Myths

Fingerplays and Nursery Rhymes

Summary of the rhymes:

Five nursery rhymes or fingerplays are offered: “This One Saw the Hare”, “1,2,3, We’ll Go to the Woods”, “Christmas Rhyme”, “This Is Gribouille the Frog”, “There Were Five in the Nest”.

Good to know: a fingerplay is a rhyme that playfully combines a little song with a few gestures that are easy to remember and reproduce.

About the rhymes:

The five fingerplays offered make it possible to explore:

  • Collections of objects,
  • How to count in segments,
  • How to add one by one,
  • How to count down one by one.

👉 Discover the rhymes


Maths

Building the First Numbers up to 5

👦🏻 Target age: 4–6 years (middle and senior kindergarten, early first grade)

 Estimated duration: 20 to 30 minutes

📎 Materials: Hands! Optionally 5 counters, 5 figurines or 5 small objects; a number strip; a small staircase drawn, built, or marked on the floor.

🎯 Educational objectives

  • Stabilize the oral number sequence.
  • Understand the difference between ordered collections (the number sequence) and others that are not (dad, mom, little brother, little sister, and the baby).
  • Build the first representations of quantities (1 to 5).
  • Experiment with +1 and –1 through gesture and voice.
  • Develop gesture–voice–quantity correspondence (I show 1, I say 1, I recognize 1 in another context).

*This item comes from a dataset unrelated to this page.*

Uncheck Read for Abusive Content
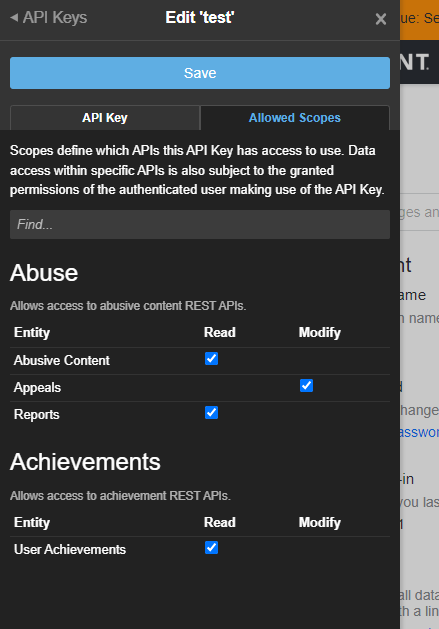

🟢 Activity 1 – Unordered collections

Rhyme: “Here’s Daddy, Here’s Mommy…”

(or any rhyme where fingers are named without numerical order)

Specific objectives

  • Understand that a collection can be unordered.
  • Separate quantity (cardinal) from identity (dad / mom / brother…).
  • Introduce the idea that “5” remains “5” regardless of the order of enumeration.

Procedure

  1. The teacher names the fingers according to the rhyme.
  2. The child shows each character, but in any order.
  3. Ask: “How many people are in the family?”
  4. The child answers 5, even if the order of the fingers is not fixed.

🔢 Concept involved

→ Invariance of the cardinal despite permutation of the elements.

🟢 Activity 2 – The segmented rhyme

Rhyme: “1,2,3 We’ll Go to the Woods…”

Specific objectives

  • Stabilize the number sequence in groups (1–3, 4–6, 7–9, 10–12).
  • Understand that numbers form a continuous sequence (even if sung in segments).
  • Link with other cultural enumerations (alphabet, days of the week).

Procedure

  1. Sing the rhyme.
  2. Then reconstruct the complete number sequence on a paper strip.
  3. Ask children to verbalize: “What comes after 3? After 6? After 9?”

🔢 Concept involved

Stable order of the number sequence.

🟢 Activity 3 – The rhyme that adds 1

Rhyme: “This Is Gribouille the Frog Climbing the Stairs…”

Specific objectives

  • Build the concept of +1 (immediate successor).
  • Introduce the concept of order (1st step, 2nd step…).
  • Associate gesture, movement, and number.

Procedure

  1. Build a staircase (cubes, mats, drawing…).
  2. At each “hop”, Gribouille climbs one step.
  3. Say together the sequence: “1 step… 2 steps… 3 steps…”
  4. Have children verbalize: “When Gribouille moves up one step, we add 1.”

🔢 Concepts involved

Memorizing the number sequence – adding one unit.

🟢 Activity 4 – The counting-down rhyme

Rhyme: “There Were Five in the Nest…”

Specific objectives

  • Introduce the concept of –1 (immediate predecessor, taking away 1).
  • Build a first representation of counting down.

Procedure

  1. Show 5 fingers / 5 counters (5 baby birds).
  2. At each “and one fell from the nest”, fold one finger or remove one counter.
  3. Repeat together: “There are 4 left… 3… 2… 1”.
  4. At the end, bring back all the fingers / counters → concept of reversibility.